PROBLEM REQUIREMENTS - Look through the entries below for the line with "You are a computer-use agent. Image" and the line with "Screen dimensions: 478x354", then give again exactly those two lines and all lines between them, minus the pictures.

EXTRACTED RECORDS -
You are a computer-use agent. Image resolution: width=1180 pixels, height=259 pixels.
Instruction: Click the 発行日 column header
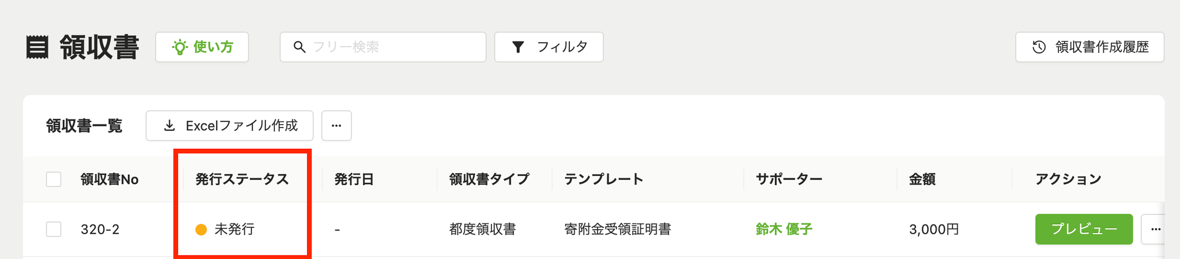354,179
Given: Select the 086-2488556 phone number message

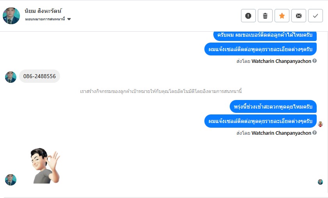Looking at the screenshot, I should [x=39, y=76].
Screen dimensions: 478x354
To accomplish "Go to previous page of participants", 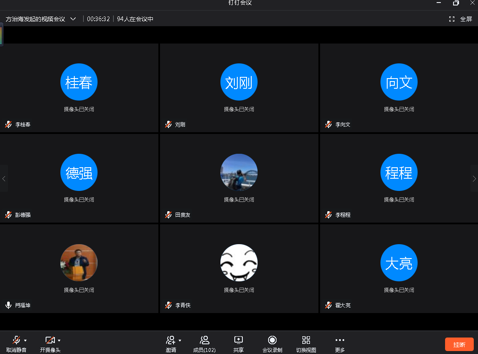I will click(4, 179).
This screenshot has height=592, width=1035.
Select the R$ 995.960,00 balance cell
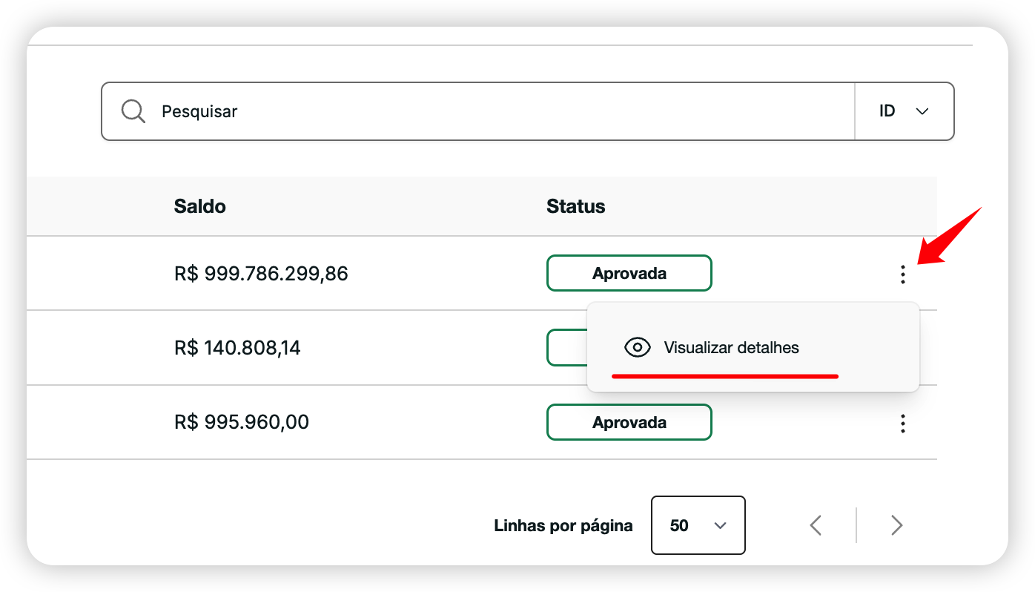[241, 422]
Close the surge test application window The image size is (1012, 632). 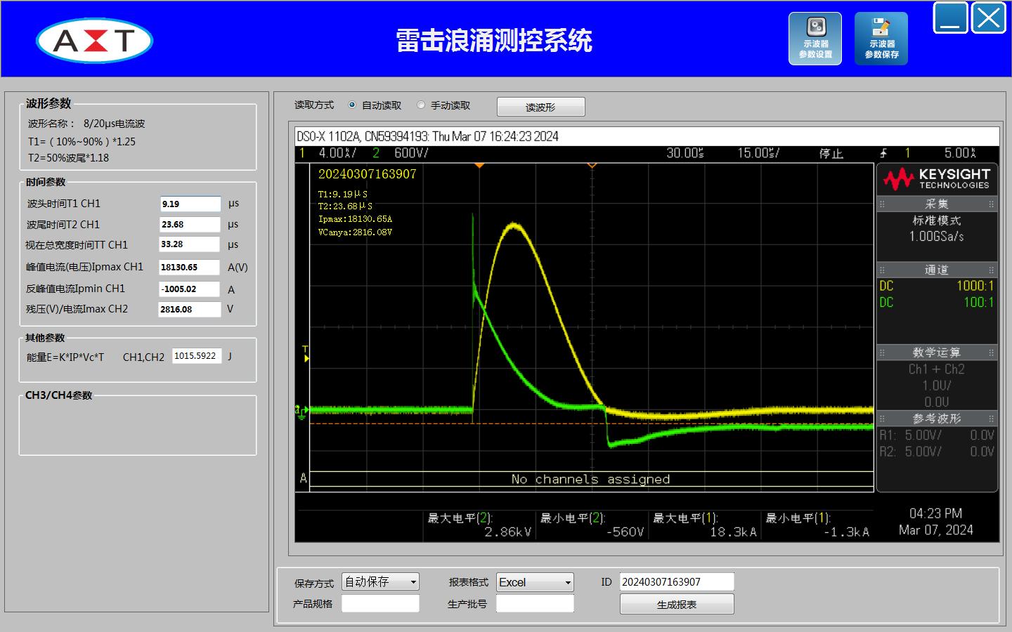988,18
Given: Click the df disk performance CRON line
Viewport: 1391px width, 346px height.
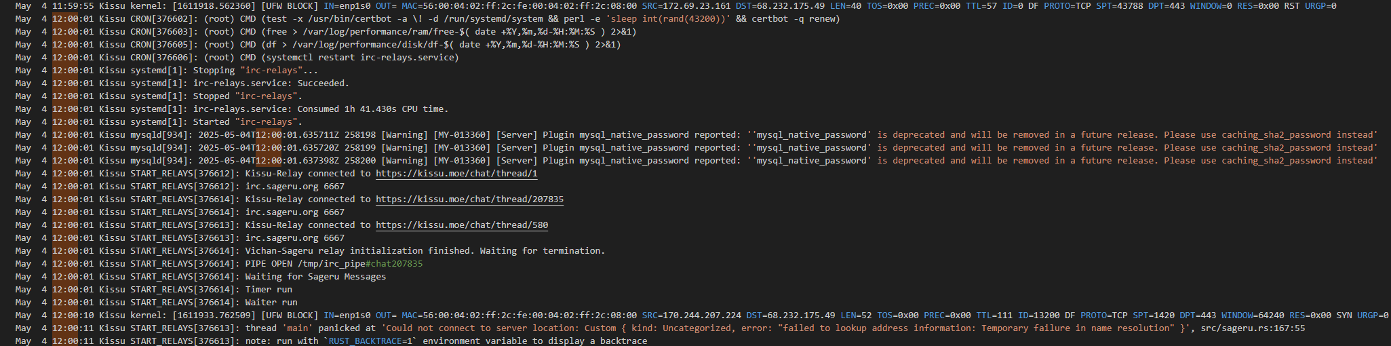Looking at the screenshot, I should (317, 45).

==

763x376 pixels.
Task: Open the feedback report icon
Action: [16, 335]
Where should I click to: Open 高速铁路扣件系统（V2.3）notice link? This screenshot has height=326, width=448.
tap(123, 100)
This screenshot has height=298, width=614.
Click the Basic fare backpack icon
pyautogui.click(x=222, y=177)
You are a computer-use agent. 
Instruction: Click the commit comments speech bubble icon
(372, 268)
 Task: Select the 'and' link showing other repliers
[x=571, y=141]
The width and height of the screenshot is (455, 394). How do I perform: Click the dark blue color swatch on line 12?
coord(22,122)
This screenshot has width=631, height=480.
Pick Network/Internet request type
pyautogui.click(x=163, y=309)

* * *

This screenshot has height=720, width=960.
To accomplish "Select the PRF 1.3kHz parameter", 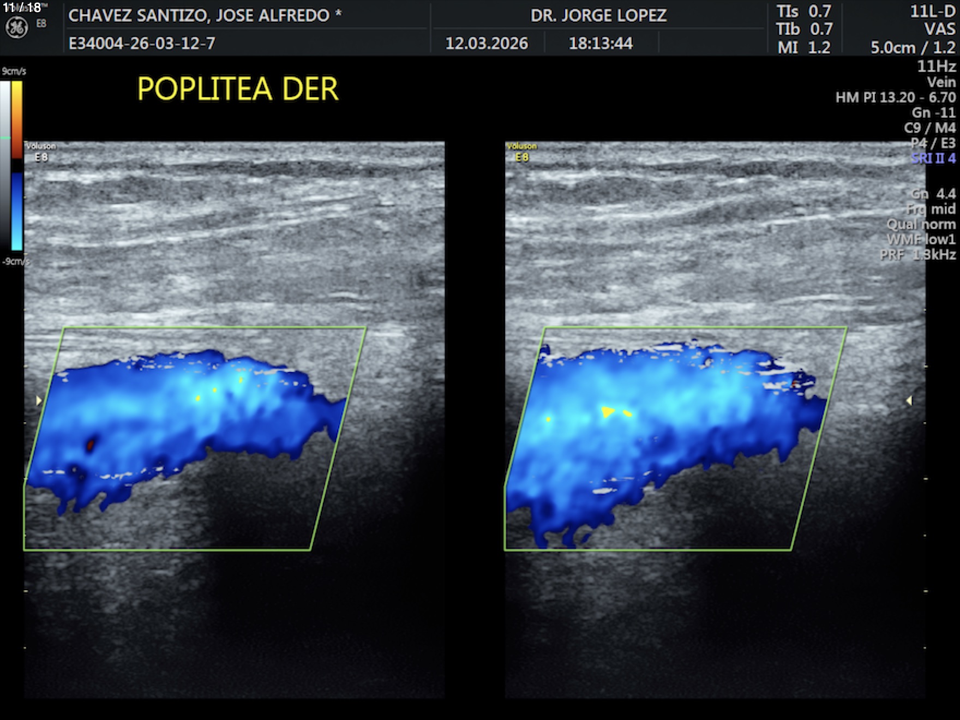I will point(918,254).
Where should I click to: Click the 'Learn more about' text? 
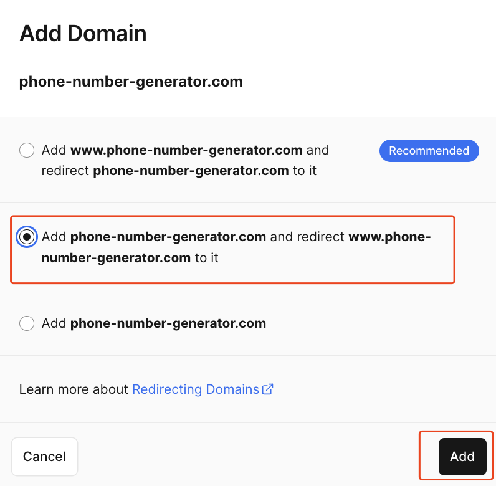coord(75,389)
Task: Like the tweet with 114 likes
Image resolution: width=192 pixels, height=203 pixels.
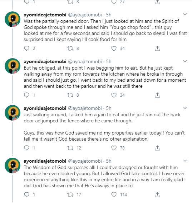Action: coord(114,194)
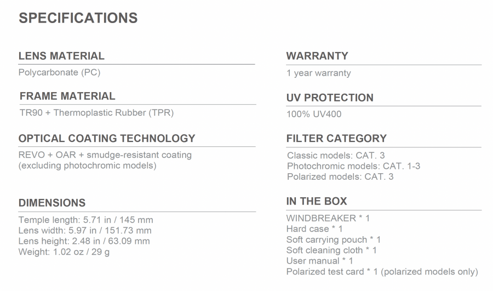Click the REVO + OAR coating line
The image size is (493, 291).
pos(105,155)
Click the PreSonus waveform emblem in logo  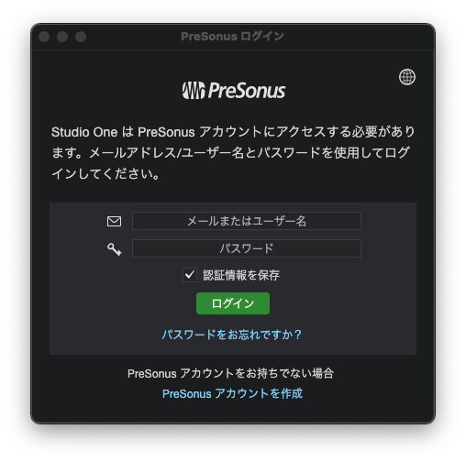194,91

RESPONSE TO THIS EXERCISE -
You are a computer-use agent. Image resolution: width=1180 pixels, height=259 pixels.
Instruction: Click the 発行日 column header
354,179
Given: Select the 086-2488556 phone number message

Looking at the screenshot, I should [x=39, y=76].
Screen dimensions: 478x354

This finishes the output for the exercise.